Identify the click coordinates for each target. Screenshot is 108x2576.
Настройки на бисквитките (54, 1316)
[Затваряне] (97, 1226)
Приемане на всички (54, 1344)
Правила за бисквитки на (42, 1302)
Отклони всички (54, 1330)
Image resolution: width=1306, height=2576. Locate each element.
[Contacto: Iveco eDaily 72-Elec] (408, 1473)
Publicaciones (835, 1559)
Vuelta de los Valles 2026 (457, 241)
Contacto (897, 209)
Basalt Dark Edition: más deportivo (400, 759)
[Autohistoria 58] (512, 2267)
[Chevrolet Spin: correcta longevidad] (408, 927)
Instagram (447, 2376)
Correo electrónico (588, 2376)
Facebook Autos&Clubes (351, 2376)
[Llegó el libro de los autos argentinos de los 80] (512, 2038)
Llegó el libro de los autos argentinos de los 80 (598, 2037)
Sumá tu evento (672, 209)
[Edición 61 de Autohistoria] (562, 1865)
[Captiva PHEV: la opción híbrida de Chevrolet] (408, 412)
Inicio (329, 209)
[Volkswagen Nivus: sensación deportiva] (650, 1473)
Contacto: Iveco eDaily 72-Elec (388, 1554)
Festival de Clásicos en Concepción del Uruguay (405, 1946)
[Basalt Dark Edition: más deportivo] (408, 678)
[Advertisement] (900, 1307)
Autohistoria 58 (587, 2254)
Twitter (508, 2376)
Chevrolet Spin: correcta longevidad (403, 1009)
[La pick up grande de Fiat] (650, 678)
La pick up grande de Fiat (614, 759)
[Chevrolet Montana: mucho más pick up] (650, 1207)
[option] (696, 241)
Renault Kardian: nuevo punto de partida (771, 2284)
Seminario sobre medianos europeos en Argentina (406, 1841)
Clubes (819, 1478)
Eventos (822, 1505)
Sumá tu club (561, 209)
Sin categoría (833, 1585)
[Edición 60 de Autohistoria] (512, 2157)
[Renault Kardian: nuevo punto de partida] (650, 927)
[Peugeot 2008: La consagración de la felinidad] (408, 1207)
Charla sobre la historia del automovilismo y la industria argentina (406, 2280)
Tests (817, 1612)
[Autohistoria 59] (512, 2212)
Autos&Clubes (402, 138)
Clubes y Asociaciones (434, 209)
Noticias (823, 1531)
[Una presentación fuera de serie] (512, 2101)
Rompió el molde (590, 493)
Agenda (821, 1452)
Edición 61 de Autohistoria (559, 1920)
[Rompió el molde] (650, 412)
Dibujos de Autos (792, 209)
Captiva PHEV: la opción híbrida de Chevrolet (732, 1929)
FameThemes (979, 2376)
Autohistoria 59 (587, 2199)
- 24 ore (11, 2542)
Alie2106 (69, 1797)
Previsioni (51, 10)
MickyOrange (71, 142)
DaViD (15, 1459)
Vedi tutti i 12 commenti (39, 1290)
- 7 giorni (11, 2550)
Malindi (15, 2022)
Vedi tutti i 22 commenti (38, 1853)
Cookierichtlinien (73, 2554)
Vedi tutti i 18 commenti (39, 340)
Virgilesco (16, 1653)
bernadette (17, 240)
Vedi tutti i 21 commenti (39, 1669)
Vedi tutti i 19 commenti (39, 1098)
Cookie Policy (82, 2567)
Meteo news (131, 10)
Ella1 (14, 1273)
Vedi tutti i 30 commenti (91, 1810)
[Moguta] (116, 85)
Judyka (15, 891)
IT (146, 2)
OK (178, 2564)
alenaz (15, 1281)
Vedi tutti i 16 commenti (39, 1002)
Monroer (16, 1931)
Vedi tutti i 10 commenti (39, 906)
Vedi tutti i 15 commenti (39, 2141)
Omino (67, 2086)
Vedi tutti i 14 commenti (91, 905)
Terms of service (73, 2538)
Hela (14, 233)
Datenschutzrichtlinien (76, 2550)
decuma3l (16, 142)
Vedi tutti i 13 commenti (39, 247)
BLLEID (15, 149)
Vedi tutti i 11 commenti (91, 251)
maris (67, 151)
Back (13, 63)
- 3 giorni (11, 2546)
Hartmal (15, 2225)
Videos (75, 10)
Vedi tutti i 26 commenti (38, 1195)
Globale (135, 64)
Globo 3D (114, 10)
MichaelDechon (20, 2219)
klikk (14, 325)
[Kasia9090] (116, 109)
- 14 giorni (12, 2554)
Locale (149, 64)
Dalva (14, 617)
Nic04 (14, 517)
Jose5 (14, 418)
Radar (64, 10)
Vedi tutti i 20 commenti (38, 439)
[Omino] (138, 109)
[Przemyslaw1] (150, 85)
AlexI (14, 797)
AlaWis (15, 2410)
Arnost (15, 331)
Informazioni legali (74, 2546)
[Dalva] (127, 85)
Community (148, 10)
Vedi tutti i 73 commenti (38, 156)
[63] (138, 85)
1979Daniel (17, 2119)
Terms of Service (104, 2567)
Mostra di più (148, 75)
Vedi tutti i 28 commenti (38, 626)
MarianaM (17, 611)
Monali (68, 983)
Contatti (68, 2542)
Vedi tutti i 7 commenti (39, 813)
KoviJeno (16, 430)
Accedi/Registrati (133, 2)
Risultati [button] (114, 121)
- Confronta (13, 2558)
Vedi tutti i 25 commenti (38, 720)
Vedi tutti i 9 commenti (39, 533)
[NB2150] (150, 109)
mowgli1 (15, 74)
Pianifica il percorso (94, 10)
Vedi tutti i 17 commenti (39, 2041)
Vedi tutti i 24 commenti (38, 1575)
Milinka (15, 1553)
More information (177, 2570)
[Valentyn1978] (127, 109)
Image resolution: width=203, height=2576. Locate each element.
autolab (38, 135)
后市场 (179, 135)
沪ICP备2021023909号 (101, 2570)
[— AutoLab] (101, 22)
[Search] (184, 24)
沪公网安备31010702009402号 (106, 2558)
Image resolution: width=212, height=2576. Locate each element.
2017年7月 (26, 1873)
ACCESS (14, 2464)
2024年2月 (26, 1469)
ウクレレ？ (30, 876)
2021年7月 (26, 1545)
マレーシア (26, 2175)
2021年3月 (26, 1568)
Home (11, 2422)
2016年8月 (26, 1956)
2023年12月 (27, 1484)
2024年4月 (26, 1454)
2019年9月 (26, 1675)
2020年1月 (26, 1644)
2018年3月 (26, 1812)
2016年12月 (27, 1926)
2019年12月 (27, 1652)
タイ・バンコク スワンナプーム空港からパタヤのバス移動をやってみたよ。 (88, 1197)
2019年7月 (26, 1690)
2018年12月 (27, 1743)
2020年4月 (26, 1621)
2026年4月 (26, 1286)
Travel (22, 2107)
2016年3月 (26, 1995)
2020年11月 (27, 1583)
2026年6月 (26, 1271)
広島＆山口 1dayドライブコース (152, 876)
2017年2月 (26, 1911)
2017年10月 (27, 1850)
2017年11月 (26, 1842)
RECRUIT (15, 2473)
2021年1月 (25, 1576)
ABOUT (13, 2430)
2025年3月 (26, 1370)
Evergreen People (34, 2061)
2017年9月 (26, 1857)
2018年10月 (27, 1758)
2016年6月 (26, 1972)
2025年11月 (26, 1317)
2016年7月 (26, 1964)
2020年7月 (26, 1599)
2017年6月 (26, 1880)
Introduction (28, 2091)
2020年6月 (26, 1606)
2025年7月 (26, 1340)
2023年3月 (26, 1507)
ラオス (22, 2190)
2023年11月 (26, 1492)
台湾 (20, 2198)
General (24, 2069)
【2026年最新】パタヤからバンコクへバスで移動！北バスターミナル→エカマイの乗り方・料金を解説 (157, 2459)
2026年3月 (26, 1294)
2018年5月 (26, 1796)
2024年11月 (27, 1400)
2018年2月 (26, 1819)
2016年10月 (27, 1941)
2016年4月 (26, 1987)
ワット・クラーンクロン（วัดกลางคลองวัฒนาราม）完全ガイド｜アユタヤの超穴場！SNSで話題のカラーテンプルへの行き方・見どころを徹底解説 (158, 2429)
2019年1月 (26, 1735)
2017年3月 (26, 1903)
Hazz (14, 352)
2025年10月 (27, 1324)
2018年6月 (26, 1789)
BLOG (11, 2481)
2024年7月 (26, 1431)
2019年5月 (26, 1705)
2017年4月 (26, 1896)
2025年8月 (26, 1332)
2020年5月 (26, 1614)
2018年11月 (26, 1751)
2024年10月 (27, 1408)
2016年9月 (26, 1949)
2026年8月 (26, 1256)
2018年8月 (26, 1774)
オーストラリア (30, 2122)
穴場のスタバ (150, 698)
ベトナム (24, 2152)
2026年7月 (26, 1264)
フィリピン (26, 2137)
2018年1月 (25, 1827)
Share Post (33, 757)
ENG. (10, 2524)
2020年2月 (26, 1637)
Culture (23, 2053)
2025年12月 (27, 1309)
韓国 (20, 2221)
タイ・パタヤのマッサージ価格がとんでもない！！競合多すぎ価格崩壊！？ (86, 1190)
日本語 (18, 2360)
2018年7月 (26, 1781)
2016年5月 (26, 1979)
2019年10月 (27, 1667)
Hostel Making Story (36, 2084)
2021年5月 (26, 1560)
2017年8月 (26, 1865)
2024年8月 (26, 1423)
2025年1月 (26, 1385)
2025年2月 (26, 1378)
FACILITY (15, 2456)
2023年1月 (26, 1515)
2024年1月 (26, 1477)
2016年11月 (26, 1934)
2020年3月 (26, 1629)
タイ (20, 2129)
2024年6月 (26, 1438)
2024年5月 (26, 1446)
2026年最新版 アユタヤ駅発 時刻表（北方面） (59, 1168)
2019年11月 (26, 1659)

**WORK ORDER**
Start with the first line of the data and print every line exactly. The line containing "[Renault Kardian: nuevo" is the last one to include.

**EXERCISE SOLUTION**
Identify the click coordinates for each target. Screenshot is 108x2576.
Настройки на бисквитките (54, 1316)
[Затваряне] (97, 1226)
Приемане на всички (54, 1344)
Правила за бисквитки на (42, 1302)
Отклони всички (54, 1330)
Image resolution: width=1306, height=2576. Locate each element.
[Contacto: Iveco eDaily 72-Elec] (408, 1473)
Publicaciones (835, 1559)
Vuelta de los Valles 2026 (457, 241)
Contacto (897, 209)
Basalt Dark Edition: más deportivo (400, 759)
[Autohistoria 58] (512, 2267)
[Chevrolet Spin: correcta longevidad] (408, 927)
Instagram (447, 2376)
Correo electrónico (588, 2376)
Facebook Autos&Clubes (351, 2376)
[Llegó el libro de los autos argentinos de los 80] (512, 2038)
Llegó el libro de los autos argentinos de los 80 (598, 2037)
Sumá tu evento (672, 209)
[Edición 61 de Autohistoria] (562, 1865)
[Captiva PHEV: la opción híbrida de Chevrolet] (408, 412)
Inicio (329, 209)
[Volkswagen Nivus: sensación deportiva] (650, 1473)
Contacto: Iveco eDaily 72-Elec (388, 1554)
Festival de Clásicos en Concepción del Uruguay (405, 1946)
[Basalt Dark Edition: más deportivo] (408, 678)
[Advertisement] (900, 1307)
Autohistoria 58 (587, 2254)
Twitter (508, 2376)
Chevrolet Spin: correcta longevidad (403, 1009)
[La pick up grande de Fiat] (650, 678)
La pick up grande de Fiat (614, 759)
[Chevrolet Montana: mucho más pick up] (650, 1207)
[option] (696, 241)
Renault Kardian: nuevo punto de partida (771, 2284)
Seminario sobre medianos europeos en Argentina (406, 1841)
Clubes (819, 1478)
Eventos (822, 1505)
Sumá tu club (561, 209)
Sin categoría (833, 1585)
[Edición 60 de Autohistoria] (512, 2157)
[Renault Kardian: nuevo punto de partida] (650, 927)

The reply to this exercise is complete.